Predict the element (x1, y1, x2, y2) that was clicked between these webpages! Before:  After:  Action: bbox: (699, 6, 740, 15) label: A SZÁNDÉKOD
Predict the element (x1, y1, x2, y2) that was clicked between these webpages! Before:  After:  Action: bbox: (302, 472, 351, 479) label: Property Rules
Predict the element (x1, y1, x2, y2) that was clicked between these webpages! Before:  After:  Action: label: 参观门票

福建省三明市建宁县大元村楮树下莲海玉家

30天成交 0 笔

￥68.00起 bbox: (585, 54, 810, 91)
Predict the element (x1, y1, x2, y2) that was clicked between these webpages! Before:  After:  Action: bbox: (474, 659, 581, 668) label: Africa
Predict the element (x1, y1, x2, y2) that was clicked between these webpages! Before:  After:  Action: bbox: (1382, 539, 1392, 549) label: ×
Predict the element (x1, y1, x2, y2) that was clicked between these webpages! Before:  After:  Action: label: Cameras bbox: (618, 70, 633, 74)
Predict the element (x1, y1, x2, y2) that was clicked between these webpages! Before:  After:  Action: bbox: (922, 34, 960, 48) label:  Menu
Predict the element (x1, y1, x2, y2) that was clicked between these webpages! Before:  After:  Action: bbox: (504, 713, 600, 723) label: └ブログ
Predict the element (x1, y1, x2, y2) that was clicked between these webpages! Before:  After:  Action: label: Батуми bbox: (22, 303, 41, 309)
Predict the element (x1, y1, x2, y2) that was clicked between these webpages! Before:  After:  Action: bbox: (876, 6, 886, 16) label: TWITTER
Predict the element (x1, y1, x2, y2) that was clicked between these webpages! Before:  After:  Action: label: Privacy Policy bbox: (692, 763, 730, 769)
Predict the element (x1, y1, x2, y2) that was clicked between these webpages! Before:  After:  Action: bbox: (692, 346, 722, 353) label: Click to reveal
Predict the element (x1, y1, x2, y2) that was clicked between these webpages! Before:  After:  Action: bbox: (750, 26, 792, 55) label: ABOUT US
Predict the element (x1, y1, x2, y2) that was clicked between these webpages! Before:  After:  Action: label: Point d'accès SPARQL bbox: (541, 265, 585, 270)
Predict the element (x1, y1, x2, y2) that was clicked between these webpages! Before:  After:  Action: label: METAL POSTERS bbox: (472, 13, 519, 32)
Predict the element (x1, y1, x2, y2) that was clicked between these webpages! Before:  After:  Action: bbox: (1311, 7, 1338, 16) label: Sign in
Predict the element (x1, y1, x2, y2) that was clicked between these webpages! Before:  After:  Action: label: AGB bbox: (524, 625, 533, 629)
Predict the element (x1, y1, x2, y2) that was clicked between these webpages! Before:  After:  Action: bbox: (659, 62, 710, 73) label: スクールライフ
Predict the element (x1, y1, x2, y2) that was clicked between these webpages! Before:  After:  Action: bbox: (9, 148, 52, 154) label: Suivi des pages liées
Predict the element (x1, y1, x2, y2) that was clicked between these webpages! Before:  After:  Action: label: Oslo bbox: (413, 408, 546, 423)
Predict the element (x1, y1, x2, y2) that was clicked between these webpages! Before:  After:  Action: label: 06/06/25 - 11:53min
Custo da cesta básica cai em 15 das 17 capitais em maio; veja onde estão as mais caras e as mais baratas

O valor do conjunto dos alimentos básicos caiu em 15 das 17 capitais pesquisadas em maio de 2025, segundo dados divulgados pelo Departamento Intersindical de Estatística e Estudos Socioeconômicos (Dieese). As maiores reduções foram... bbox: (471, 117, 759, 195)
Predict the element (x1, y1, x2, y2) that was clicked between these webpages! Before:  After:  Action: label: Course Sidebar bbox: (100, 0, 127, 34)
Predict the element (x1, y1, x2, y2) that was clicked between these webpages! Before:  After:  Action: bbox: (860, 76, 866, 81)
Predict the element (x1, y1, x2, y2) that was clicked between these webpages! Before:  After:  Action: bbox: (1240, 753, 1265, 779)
§
(OBJETIVO DE LA TAREA): Imprime de nuevo todas las filas anteriores, sin cambiar nada en ninguna línea.

(RESULTADO DEL EJERCICIO):
Predict the element (x1, y1, x2, y2) that was clicked between these webpages! Before:  After:  Action: bbox: (699, 6, 740, 15) label: A SZÁNDÉKOD
Predict the element (x1, y1, x2, y2) that was clicked between these webpages! Before:  After:  Action: bbox: (302, 472, 351, 479) label: Property Rules
Predict the element (x1, y1, x2, y2) that was clicked between these webpages! Before:  After:  Action: label: 参观门票

福建省三明市建宁县大元村楮树下莲海玉家

30天成交 0 笔

￥68.00起 bbox: (585, 54, 810, 91)
Predict the element (x1, y1, x2, y2) that was clicked between these webpages! Before:  After:  Action: bbox: (474, 659, 581, 668) label: Africa
Predict the element (x1, y1, x2, y2) that was clicked between these webpages! Before:  After:  Action: bbox: (1382, 539, 1392, 549) label: ×
Predict the element (x1, y1, x2, y2) that was clicked between these webpages! Before:  After:  Action: label: Cameras bbox: (618, 70, 633, 74)
Predict the element (x1, y1, x2, y2) that was clicked between these webpages! Before:  After:  Action: bbox: (922, 34, 960, 48) label:  Menu
Predict the element (x1, y1, x2, y2) that was clicked between these webpages! Before:  After:  Action: bbox: (504, 713, 600, 723) label: └ブログ
Predict the element (x1, y1, x2, y2) that was clicked between these webpages! Before:  After:  Action: label: Батуми bbox: (22, 303, 41, 309)
Predict the element (x1, y1, x2, y2) that was clicked between these webpages! Before:  After:  Action: bbox: (876, 6, 886, 16) label: TWITTER
Predict the element (x1, y1, x2, y2) that was clicked between these webpages! Before:  After:  Action: label: Privacy Policy bbox: (692, 763, 730, 769)
Predict the element (x1, y1, x2, y2) that was clicked between these webpages! Before:  After:  Action: bbox: (692, 346, 722, 353) label: Click to reveal
Predict the element (x1, y1, x2, y2) that was clicked between these webpages! Before:  After:  Action: bbox: (750, 26, 792, 55) label: ABOUT US
Predict the element (x1, y1, x2, y2) that was clicked between these webpages! Before:  After:  Action: label: Point d'accès SPARQL bbox: (541, 265, 585, 270)
Predict the element (x1, y1, x2, y2) that was clicked between these webpages! Before:  After:  Action: label: METAL POSTERS bbox: (472, 13, 519, 32)
Predict the element (x1, y1, x2, y2) that was clicked between these webpages! Before:  After:  Action: bbox: (1311, 7, 1338, 16) label: Sign in
Predict the element (x1, y1, x2, y2) that was clicked between these webpages! Before:  After:  Action: label: AGB bbox: (524, 625, 533, 629)
Predict the element (x1, y1, x2, y2) that was clicked between these webpages! Before:  After:  Action: bbox: (659, 62, 710, 73) label: スクールライフ
Predict the element (x1, y1, x2, y2) that was clicked between these webpages! Before:  After:  Action: bbox: (9, 148, 52, 154) label: Suivi des pages liées
Predict the element (x1, y1, x2, y2) that was clicked between these webpages! Before:  After:  Action: label: Oslo bbox: (413, 408, 546, 423)
Predict the element (x1, y1, x2, y2) that was clicked between these webpages! Before:  After:  Action: label: 06/06/25 - 11:53min
Custo da cesta básica cai em 15 das 17 capitais em maio; veja onde estão as mais caras e as mais baratas

O valor do conjunto dos alimentos básicos caiu em 15 das 17 capitais pesquisadas em maio de 2025, segundo dados divulgados pelo Departamento Intersindical de Estatística e Estudos Socioeconômicos (Dieese). As maiores reduções foram... bbox: (471, 117, 759, 195)
Predict the element (x1, y1, x2, y2) that was clicked between these webpages! Before:  After:  Action: label: Course Sidebar bbox: (100, 0, 127, 34)
Predict the element (x1, y1, x2, y2) that was clicked between these webpages! Before:  After:  Action: bbox: (860, 76, 866, 81)
Predict the element (x1, y1, x2, y2) that was clicked between these webpages! Before:  After:  Action: bbox: (1240, 753, 1265, 779)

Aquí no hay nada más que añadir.